Primo album per la Code666 dei nostrani Aborym, una delle poche band capaci di restare perennemente nel centro dell’attenzione (sia musicalmente sia per alcune dichiarazioni del leader Fabban). Il genere proposto, sin dai loro esordi con la Scarlet, è un industrial black metal assai apocalittico e disturbante per le melodie proposte. Dire che questo connubbio fra industrial e black metal è ben riuscito (in quasi tutte le canzoni) è poco. Indubbiamente è una proposta musicale che in pochi apprezzano, sopratutto le
persone che sono aperte a nuove sonorità, invece coloro i quali fanno del true norvegian black il proprio credo dovrebbero stare alla larga da questo prodotto.
In questi 65 minuti di musica regnano odio, disprezzo e violenza… il tutto sotto forma musicale; si va dal black melodico farcito da samplers prettamente industrial a mazzate black incazzatissime, da momenti calmi ed atmosferici a momenti techno (?!?)! Ok, alcune soluzioni adottate non sono il massimo (ad esempio alcuni filtri sul cantato, il cantato di per se e le parti techno che io odio) però è sicuramente da apprezzare la bravura nel far convivere elementi così diversi fra loro musicalmente, perchè ideologicamente si tratta pur sempre di violenza sonora. Si va dall’ottima intro “Antichristian Codec” alle prime tre canzoni buone “With No human Intervention”, “U.V. Impaler” e “Humechanics-virus”, un buon black melodico farcito da samplers industrial, per poi crollare totalmente col minestrone di techno-industrial della seguente “Does Not Compute” (ma perchè rovinare così un disco???) per poi riprendersi leggermente con la mediocre “Faustian Spirit Of The Earth” la quale vuole essere una scopiazzatura dei Dimmu Borgir.
Ottima è invece “Digital Goat Masque” (presente anche nella compilation “Better Undead than Alive” che vede ospite Nattefrost) con le sue tastiere psicotiche e disturbanti. Ottimamente comincia anche la seguente “The Triumph” che ci presenta degli Aborym nuovi, atmosferici, quasi gotici nella prima parte, per poi tornare alle sonorità black verso la metà della canzone per infine sfociare nella musica elettronica e banale con tanto di mugolii di piacere femminili verso la fine.

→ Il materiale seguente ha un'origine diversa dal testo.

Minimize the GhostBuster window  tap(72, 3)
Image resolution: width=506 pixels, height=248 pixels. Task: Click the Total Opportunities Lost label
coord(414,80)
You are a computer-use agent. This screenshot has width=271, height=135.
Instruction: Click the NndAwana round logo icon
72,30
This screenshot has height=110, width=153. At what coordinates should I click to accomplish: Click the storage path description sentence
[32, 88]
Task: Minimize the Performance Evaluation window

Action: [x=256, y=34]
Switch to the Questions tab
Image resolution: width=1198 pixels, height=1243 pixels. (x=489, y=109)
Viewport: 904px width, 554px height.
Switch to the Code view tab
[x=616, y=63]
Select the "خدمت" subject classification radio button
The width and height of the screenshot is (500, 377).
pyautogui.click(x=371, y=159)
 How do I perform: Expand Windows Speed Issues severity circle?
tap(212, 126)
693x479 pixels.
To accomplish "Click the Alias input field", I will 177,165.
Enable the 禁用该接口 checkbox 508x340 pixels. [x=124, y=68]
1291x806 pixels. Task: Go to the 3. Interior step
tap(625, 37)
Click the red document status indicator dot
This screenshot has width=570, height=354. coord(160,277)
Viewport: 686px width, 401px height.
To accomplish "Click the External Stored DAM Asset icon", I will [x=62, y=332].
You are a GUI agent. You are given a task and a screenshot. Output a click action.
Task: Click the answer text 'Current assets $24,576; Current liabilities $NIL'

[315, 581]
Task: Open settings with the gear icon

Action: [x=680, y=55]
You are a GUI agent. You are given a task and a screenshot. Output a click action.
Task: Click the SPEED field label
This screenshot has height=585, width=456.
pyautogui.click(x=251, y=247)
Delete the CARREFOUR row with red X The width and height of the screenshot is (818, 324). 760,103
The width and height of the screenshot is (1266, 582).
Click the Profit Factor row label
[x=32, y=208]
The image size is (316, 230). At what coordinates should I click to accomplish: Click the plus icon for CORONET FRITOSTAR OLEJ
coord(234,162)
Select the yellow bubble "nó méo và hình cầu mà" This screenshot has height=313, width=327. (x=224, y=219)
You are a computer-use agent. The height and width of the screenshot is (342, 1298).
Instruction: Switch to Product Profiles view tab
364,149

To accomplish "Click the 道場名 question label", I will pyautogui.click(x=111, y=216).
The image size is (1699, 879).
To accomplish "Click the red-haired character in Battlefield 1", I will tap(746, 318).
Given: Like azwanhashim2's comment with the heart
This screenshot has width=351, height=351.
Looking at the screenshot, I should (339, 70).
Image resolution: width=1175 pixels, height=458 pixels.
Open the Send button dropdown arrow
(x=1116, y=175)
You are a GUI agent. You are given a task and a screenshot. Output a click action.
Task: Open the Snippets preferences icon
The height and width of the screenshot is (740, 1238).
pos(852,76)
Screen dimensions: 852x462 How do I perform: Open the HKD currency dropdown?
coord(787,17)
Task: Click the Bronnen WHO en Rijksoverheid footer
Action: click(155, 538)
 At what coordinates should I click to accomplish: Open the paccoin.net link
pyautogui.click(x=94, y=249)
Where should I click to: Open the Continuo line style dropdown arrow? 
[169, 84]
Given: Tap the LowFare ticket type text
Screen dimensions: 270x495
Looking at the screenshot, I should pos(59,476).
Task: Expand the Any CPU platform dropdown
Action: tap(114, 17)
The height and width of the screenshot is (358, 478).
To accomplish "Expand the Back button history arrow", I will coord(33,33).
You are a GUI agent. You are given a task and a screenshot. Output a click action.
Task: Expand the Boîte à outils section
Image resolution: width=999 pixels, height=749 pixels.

Segue un altro trittico di canzoni buone, anche se un po’ monotone, formato da “Black Hole Spell”, “Me[n]tal Striken Terror Action 2” e “Out Of Shell” per poi tornare in territori techno-industrial (questa volta però meno monotoni e più interessanti, per via del cantato e dei synths che ben si adattano alla base techno).
A concludere il tutto troviamo “The Alienation of a Blackened heart”, altra canzone di buon melodic-black-industrial ed una outro “Automatik Rave’olution Satan”.

Insomma è un disco composto da buone canzoni, da alcune poco originali e da un paio che non avrebbero dovuto esserci. Se siete dei fan degli Aborym acquistatelo pure, se non siete loro fan dategli anche un’ascoltata tralasciando le dichiarazioni che spesso fanno (qui si parla di musica e basta). Se poi siete contrari alle contaminazioni e siete convinti che il black non possa essere minimamente accostato alla musica elettronica, allora statene alla larga!